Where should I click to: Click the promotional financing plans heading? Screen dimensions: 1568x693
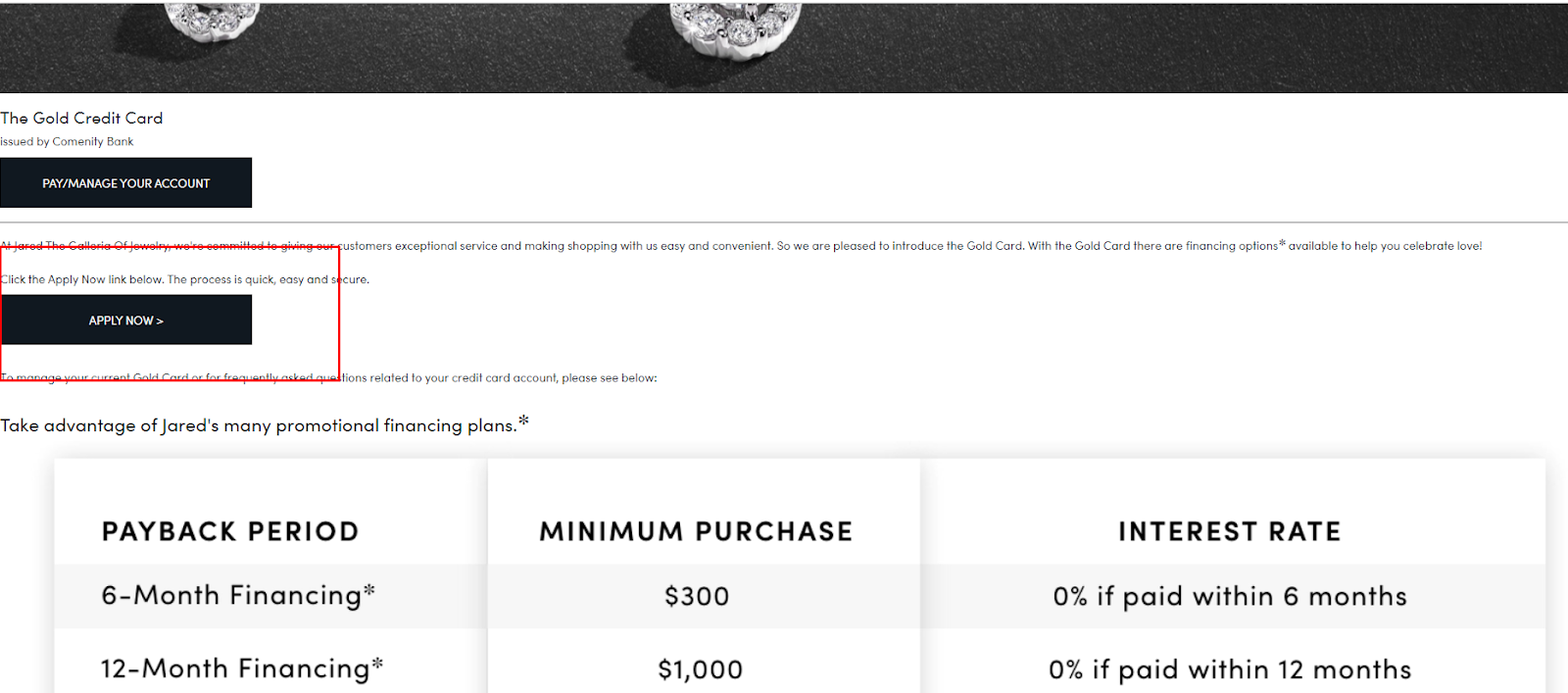click(x=258, y=425)
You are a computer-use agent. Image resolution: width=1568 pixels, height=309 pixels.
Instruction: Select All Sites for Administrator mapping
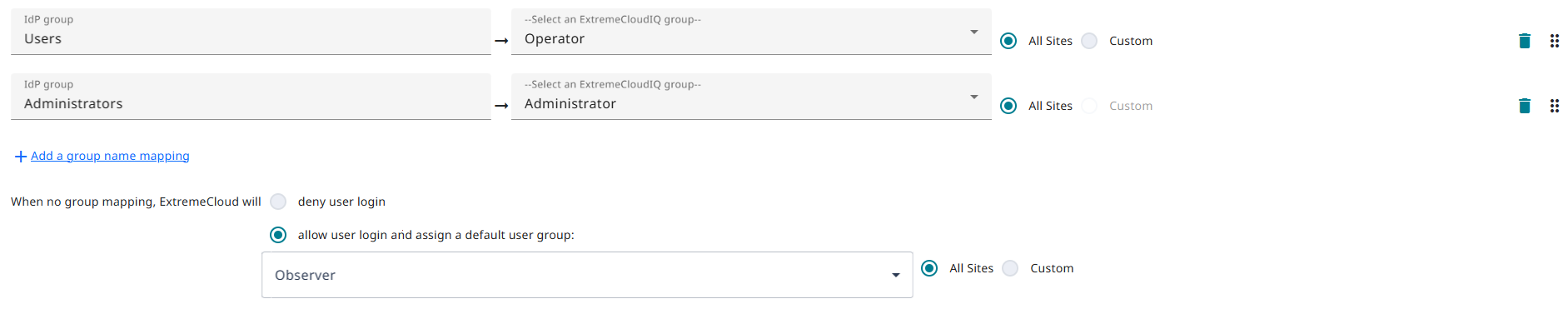click(1008, 106)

* * *

WHAT YOU HAVE TO DO: Return, exactly as they appear, the lines from the line containing "Instruction: Select All" through the end of the records above, both ends included, without pictures.

SOLVED PROBLEM:
Instruction: Select All Sites for Administrator mapping
click(1008, 106)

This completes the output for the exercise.